This article originally appeared on Business Insider.
Scott Arnold was preparing to take his company, AuditBoard, a Southern California provider of audit and risk-management software, to the public markets.
Hg had other ideas. The European private equity firm had been eyeing the late-stage startup for five years, impressed by its traction and focus on customer success. When word got around that AuditBoard was seeking investors for its initial public offering in early March, Hg pounced. It wanted to snap up the company and spur the next phase of growth, and it was willing to pay through the teeth for it.
The parties hashed out an offer over a half hour at an airport bar. Four weeks later they landed on a sale price of roughly $3 billion, over 20 times AuditBoard’s valuation when it last raised primary funding from VCs.
The speed of the deal and the flashy multiple illustrate how private-equity funds have been able to swallow startups more often lately. Though many founders still pine for an exit in the public markets, a period of high interest rates has late-stage startups staying private longer. Meanwhile, an antitrust crackdown, especially in Big Tech, has starved some venture-backed companies of another way to exit.
The exit freeze has some founders giving private equity a second look, said Michael Brown, a general partner at Battery Ventures, a firm that backs companies at all stages, from seed and early to growth and buyout. Battery was also AuditBoard’s largest institutional shareholder.
“They move very quickly. They’re actually paying very good prices for things — as attractive as a strategic,” Brown said, adding, “And you get immediate liquidity, whereas if you go public, management can’t just sell day one.”
PitchBook data shows software buyouts on the rebound, with an estimated 59 deals in the first quarter. That might not sound like much, but it’s significant as a growing share of outcomes, said Derek Hernandez, a PitchBook senior emerging-technology analyst.
The number of corporate mergers and acquisitions of software companies has fallen to about 20% below pre-pandemic levels, while software buyouts are trending toward a five-year high, according to PitchBook.
The software-as-a-service category is especially ripe for consolidation, said Aaron Fleishman, a software investor at Tola Capital. The software market exploded during the pandemic, with people working from home and businesses spending more on all things cloud. But in the face of rising inflation and interest rates, software customers from tech startups to mom-and-pop shops trimmed their budgets.

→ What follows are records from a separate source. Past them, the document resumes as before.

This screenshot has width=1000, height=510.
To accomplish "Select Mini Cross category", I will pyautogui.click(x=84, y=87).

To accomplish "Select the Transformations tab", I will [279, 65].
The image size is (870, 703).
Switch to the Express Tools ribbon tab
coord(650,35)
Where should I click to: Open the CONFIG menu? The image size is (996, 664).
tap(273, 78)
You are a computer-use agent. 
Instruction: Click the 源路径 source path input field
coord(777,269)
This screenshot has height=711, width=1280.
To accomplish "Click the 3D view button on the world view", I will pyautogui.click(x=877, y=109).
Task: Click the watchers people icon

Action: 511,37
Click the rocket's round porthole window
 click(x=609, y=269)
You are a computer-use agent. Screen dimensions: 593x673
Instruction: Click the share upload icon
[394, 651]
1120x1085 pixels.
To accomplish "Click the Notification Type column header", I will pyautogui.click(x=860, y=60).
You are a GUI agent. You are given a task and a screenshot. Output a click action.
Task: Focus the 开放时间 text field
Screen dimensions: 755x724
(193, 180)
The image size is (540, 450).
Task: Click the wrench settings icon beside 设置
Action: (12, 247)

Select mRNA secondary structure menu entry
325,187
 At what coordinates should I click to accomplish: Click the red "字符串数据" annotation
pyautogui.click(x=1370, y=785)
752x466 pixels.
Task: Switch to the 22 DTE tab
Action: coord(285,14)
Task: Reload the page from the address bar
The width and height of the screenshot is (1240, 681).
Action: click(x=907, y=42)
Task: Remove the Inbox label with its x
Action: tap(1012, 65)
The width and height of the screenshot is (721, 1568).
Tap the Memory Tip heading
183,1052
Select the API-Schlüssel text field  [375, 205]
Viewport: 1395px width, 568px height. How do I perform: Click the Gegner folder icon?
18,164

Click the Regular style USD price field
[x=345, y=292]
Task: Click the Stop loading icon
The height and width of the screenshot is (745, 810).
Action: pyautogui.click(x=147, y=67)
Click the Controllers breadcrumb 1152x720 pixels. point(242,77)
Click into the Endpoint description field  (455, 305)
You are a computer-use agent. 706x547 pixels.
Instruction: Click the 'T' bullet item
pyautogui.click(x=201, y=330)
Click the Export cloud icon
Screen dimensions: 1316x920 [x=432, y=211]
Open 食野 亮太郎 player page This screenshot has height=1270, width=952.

Fleishman said that when software spending saw a significant pullback, many companies with subscription-based revenue in the $20 million to $50 million range found themselves at an impasse. Their slowing growth made it difficult for these companies to appeal to new venture investors. They’re not big enough to go public, and they’re not likely to be picked up by an incumbent.
“There’s not a lot of buyers for those assets because it just feels like the last generation at this point,” Fleishman said.
Their tricky spot is private equity’s gain. Firms like Thoma Bravo or Vista Equity Partners — leading providers of private equity in tech — may buy a company, strip it, build it to a few hundred million in annual recurring revenue, and flip it or take it public. They might also bolt on other businesses to create a Frankenstein software giant.
“You’re going to see a lot of that consolidation over the next year, two years,” Fleishman said.
The bought-out becomes the buyer
In this market, some software companies are looking to sell to private equity more. Others are doing the buying.
This spring, Metropolis, a startup building a parking app, followed private equity’s playbook by taking private SP+, one of the largest parking networks in North America.
Yoni Rechtman, an investor at Slow Ventures, which first backed Metropolis at the seed stage, said the growth buyout had helped Metropolis not only expand its market presence but capture more value. “Owning the assets means owning all the upside,” Rechtman said.
The deal followed the news in October that Metropolis raised $1.8 billion in funding led by Eldridge Industries, a provider of equity and debt financing. Flush with cash, Metropolis is effectively “using our equity to acquire companies rather than acquire customers,” Rechtman said.
It’s not just startups mimicking private equity. Sequoia changed its model so it could hold on to public companies longer. General Catalyst bought a healthcare system. Andreessen Horowitz plans to invest in the private-equity asset class through its family-office division.
These trends point to the worlds of private equity and venture capital colliding in new ways. Startups are caught in the middle, weighing the allure of faster liquidity against the traditional dream of going public.
With high interest rates and a liquidity crunch reshaping the landscape, private equity is seizing the moment.